Exercise goal — An exact transcription of every record below is required, with the pictures left out.

The records —
'''
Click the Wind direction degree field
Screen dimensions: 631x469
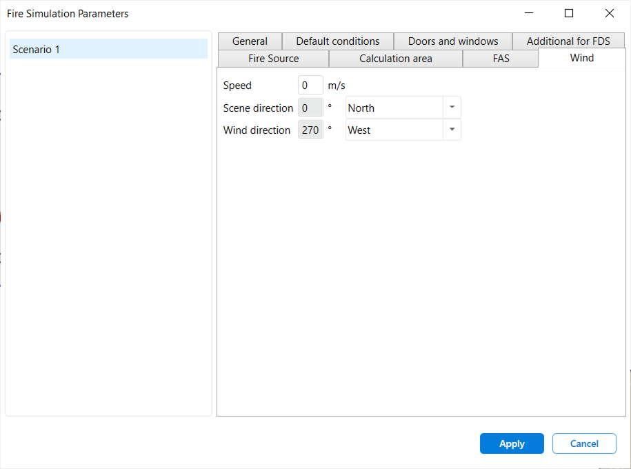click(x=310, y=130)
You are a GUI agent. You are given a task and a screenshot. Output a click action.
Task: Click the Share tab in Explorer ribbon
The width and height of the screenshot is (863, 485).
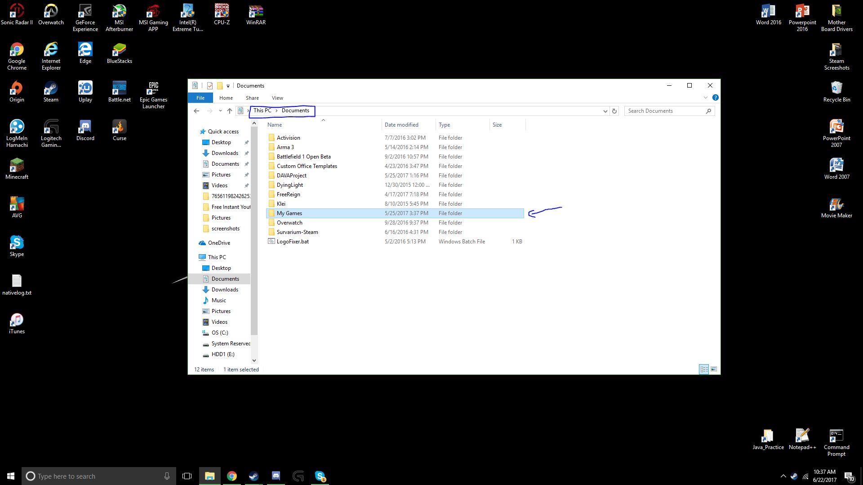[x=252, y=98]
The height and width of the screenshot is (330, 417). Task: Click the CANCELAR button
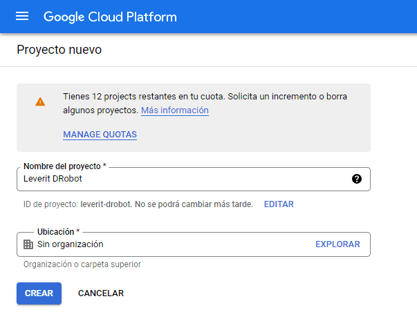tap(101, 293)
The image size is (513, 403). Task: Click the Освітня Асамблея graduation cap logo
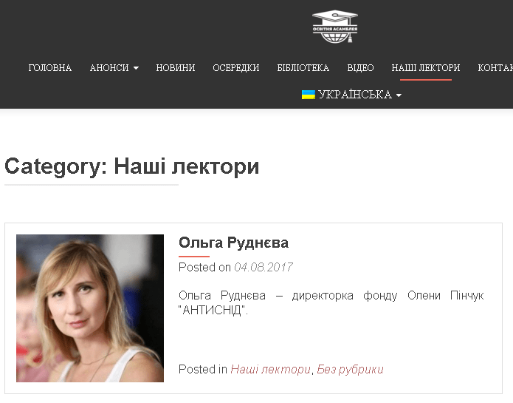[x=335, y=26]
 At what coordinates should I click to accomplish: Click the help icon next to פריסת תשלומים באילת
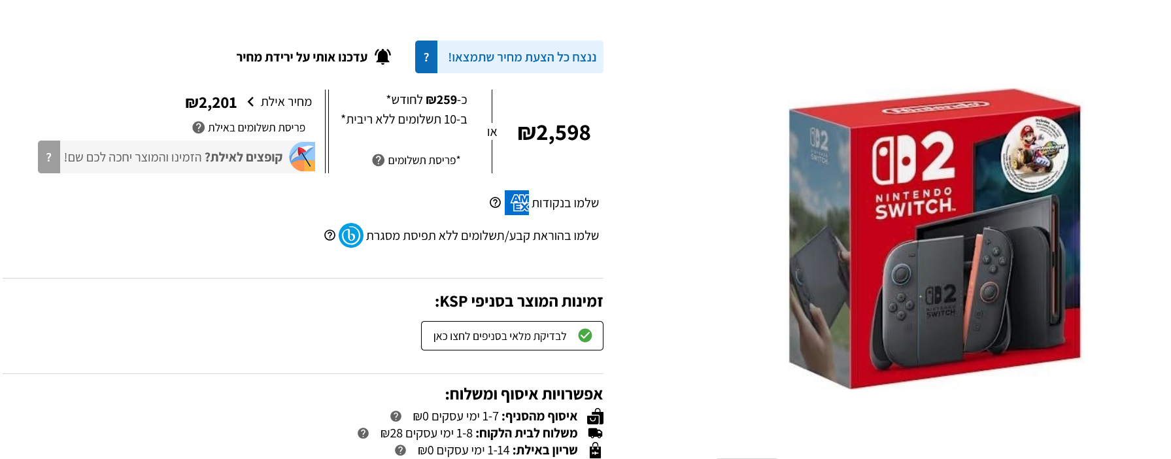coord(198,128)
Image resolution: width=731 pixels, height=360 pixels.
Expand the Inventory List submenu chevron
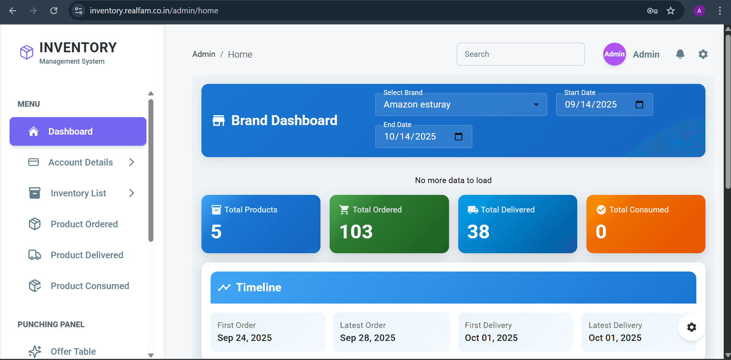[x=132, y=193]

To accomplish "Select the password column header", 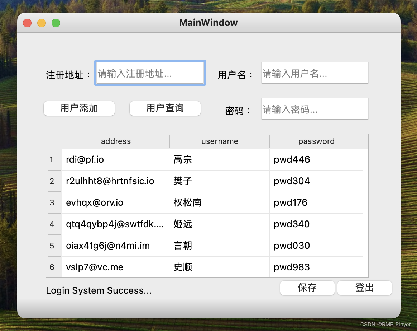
'''
Task answer —
Click the Wind direction degree field
Screen dimensions: 631x469
click(x=310, y=130)
You are a GUI agent. You are given a task and a screenshot. Output a click action.
Task: Click the Share tab in Explorer ribbon
The width and height of the screenshot is (863, 485).
[x=252, y=98]
The height and width of the screenshot is (330, 417). Task: Click the CANCELAR button
tap(101, 293)
The image size is (513, 403). Task: Click the Освітня Асамблея graduation cap logo
[x=335, y=26]
 At what coordinates should I click to accomplish: Click the help icon next to פריסת תשלומים באילת
coord(198,128)
Image resolution: width=731 pixels, height=360 pixels.
Expand the Inventory List submenu chevron
[x=132, y=193]

To accomplish "Select the password column header", 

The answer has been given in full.